The instructor used best practice techniques for the online environment including engaging the learner in interaction with their fellow
classmates and instructor. The instructor could see when participants were logged into the session and could ask questions of specific participants to ensure engagement (see overview video at:
https://esmmweighless.com/how-it-works/). The instructor also
offered personalized support and answers to questions in-between
classes through email. Participants were encouraged to track their
progress through the ESMMWL weekly tracker that kept record of
each individual’s class goals, eating patterns, and physical activity
behaviors. Details about the ESMMWL program (18) and evaluation of the program both in person (19,20) and online (13) have
been published previously.
Wait-list control group
Participants assigned to the wait-list control group were not offered
intervention during the first 15 weeks following recruitment. Once
the second assessment (pre-intervention at week 15) was completed,
participants in the wait-list control group participated in ESMMWL.
Follow-up assessments
Participants in the intervention group were assessed at 15 weeks and 6
months after completion of the ESMMWL program. Data were collected in a private location and consisted of all measures assessed at
baseline except for height (i.e., weight, BMI, and a questionnaire of
physical activity and eating patterns). Follow-up assessments for those
in the wait-list control group were completed at 15 weeks after baseline
during which time they received no intervention, 15 weeks after they
completed the ESMMWL, and 6 months after program completion.
Sample size
Sample size was calculated based on an estimated weight loss difference of 22.7 kg between groups. For 80% power, a 5 0.05, and a
two-sided t-test, a sample size of 46 participants (23 per group) was
needed. We assumed a completion rate of 65%. Weight loss and
completion rate estimates were based on previous data from the
ESMMWL program (20). Individuals were excluded from the study
if they did not meet eligibility criteria, refused to participate, missed
recruitment window, or withdrew prior to randomization.
Outcome measures
The primary outcome was change in body weight and associated BMI.
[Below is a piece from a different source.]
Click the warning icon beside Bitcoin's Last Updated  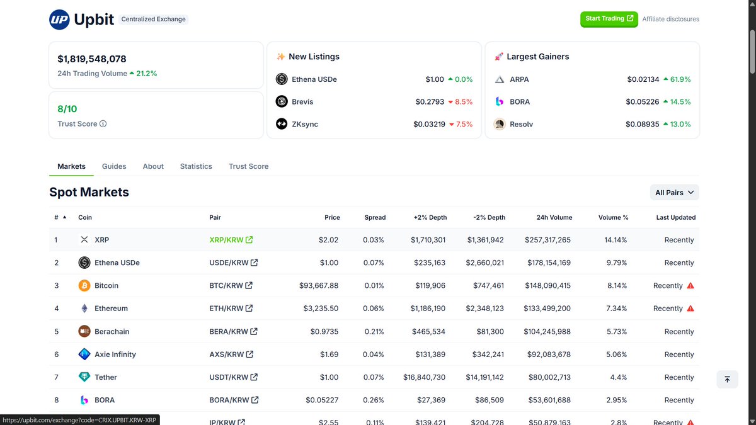coord(690,285)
Weight was measured without shoes in lightweight street clothing by
the project coordinator using a portable scale (Cardinal Detecto model
DR150/400; Cardinal, Webb City, MO) at each assessment. Height
was measured without shoes at baseline using a portable stadiometer
(Shorrboard model 420). Each participant’s BMI was calculated using
current weight and height measured at baseline (21).
Secondary outcomes consisted of confidence in ability to be physically active and eat healthy and was measured using a Web-based
questionnaire via SurveyMonkeyV at each data collection session.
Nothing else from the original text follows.